Stories

Liberia leverages regional value chains for cocoa

26 June 2020
ITC News
The challenge

Unlike many of its neighbouring West African nations, Liberia is not known as a traditional mainstream producer of cocoa beans. It produces about 10,000 metric tons of cocoa beans a year, just 0.2% of world production. While this figure seems minuscule, up to 40,000 smallholder farmers in Liberia produce cocoa and rely on the crop for income and food security.

Despite the vital role cocoa plays, incentives and opportunities for producers to benefit from growing and selling cocoa beans are few. A sizable gap in production skills and a lack of reliable market access hampers the development of the sector.

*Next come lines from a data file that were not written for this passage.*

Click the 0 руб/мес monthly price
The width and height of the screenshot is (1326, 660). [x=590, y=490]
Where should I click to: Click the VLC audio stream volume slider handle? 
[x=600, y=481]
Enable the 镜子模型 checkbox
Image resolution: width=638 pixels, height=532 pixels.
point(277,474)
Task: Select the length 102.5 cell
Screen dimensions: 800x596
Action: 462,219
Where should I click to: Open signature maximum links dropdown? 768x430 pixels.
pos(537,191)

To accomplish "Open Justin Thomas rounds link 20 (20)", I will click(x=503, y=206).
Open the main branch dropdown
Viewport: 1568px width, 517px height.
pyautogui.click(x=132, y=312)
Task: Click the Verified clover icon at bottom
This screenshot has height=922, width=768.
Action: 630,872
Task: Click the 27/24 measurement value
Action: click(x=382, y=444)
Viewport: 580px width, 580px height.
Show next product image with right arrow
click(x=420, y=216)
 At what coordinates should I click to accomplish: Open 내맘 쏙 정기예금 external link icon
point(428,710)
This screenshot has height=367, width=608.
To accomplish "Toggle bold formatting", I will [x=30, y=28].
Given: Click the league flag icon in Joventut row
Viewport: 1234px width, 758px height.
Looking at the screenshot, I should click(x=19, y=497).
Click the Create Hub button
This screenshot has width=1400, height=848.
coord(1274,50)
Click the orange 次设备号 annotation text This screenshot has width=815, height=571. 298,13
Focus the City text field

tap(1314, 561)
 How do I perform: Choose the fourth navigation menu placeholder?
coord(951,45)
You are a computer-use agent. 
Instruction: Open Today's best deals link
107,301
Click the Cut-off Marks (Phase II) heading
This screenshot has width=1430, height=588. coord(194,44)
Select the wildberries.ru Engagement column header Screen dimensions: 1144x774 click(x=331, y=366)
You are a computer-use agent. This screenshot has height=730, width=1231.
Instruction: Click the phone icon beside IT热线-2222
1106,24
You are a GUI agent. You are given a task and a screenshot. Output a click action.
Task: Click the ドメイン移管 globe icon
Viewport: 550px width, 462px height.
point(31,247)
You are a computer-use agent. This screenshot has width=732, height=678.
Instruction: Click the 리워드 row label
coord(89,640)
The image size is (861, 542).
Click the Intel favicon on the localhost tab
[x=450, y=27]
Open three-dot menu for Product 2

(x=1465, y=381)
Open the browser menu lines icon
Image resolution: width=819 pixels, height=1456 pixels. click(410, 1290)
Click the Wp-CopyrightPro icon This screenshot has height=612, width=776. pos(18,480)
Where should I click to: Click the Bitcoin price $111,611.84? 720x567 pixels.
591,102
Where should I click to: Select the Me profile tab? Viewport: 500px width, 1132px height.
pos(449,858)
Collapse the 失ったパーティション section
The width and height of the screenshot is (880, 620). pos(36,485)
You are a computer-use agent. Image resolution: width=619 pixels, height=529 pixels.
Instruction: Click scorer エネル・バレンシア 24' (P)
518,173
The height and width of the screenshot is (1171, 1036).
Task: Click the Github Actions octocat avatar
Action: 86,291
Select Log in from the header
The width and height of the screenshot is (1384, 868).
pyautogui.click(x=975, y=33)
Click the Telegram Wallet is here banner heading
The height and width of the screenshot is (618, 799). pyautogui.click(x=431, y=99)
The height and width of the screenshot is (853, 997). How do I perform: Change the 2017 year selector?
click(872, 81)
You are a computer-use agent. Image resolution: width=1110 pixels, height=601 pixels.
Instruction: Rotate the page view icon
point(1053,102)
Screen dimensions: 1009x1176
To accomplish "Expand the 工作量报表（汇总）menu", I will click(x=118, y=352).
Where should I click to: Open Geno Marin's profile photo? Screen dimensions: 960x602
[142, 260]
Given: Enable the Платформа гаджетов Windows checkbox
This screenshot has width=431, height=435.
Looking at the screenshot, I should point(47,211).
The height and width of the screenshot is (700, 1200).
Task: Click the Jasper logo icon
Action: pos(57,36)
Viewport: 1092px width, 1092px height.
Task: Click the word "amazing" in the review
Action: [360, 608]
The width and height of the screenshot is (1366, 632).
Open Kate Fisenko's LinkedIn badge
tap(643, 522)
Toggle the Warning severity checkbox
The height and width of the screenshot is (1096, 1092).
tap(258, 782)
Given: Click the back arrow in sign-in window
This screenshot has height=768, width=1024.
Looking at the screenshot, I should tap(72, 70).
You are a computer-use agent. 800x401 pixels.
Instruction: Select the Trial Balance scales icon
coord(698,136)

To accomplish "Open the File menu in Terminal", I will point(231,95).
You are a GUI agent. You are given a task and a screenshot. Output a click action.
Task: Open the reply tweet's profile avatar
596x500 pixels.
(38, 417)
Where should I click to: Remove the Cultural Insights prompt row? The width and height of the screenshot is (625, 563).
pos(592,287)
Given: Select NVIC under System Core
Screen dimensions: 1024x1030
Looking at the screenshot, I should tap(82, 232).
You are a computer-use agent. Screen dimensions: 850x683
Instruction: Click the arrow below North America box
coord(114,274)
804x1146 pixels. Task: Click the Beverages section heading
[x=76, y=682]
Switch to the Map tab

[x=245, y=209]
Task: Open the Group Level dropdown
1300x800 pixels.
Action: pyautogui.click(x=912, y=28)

Significant strides have been made to revive the cocoa sector since the Second Liberian Civil War ended in 2003. Farmers are organizing cooperatives to respond to market demands. However, Liberian cocoa is heavily discounted on the world market due to quality concerns, and very little value-addition takes place to take advantage of a growing global demand for single-origin, traceable cocoa products.

The response

In 2019, farmers and cooperatives worked with ITC’s Netherlands Trust Fund Phase IV Mano River Project to help them position Liberian cocoa in the niche, single-origin market segment.

The project, delivered using the ITC Alliances for Action (A4A) model, supports farmers and cooperatives to innovate, develop value-added products and identify local and regional market opportunities.

The project addresses cocoa quality and productivity by implementing Good Agricultural Practices (GAP), stepping up climate-smart production, and boosting crop and income diversification efforts. Importantly, the project also supports enterprises to enter regional partnerships to make more sophisticated products from cocoa.

The results

In 2019, Arjay Farms, a woman-owned business in Liberia, joined A4A to work with Niche Cocoa, a Ghanaian chocolate manufacturer. Together, they produced the first-ever chocolate bar made in Ghana from Liberian cocoa beans.

The entire effort involved 75 Liberian women cocoa farmers to supply the cocoa beans.
The endeavour broke the isolation of cocoa farmers, in particular women, and opened a path to market. As a proof of concept, this unique, groundbreaking Liberia cocoa chocolate bar was presented at ITC’s Joint Advisory Group meeting in Geneva in July 2019.

The future

The project continues to support Arjay Farms and five cooperatives to teach farmers skills in Good Agricultural Practices (GAP), climate-smart agriculture and crop and income diversification.

All the lead farmers participating in this initiative are women. They have established 15 nurseries for cocoa plants that were due to be planted out in June 2020. They are leading the effort to replicate the skills acquired to other members of the cooperatives.

Josephine Francis, CEO of Arjay Farms, said the work ‘should address the equal participation of women at national, regional and international levels and their sustainable development priorities and needs.’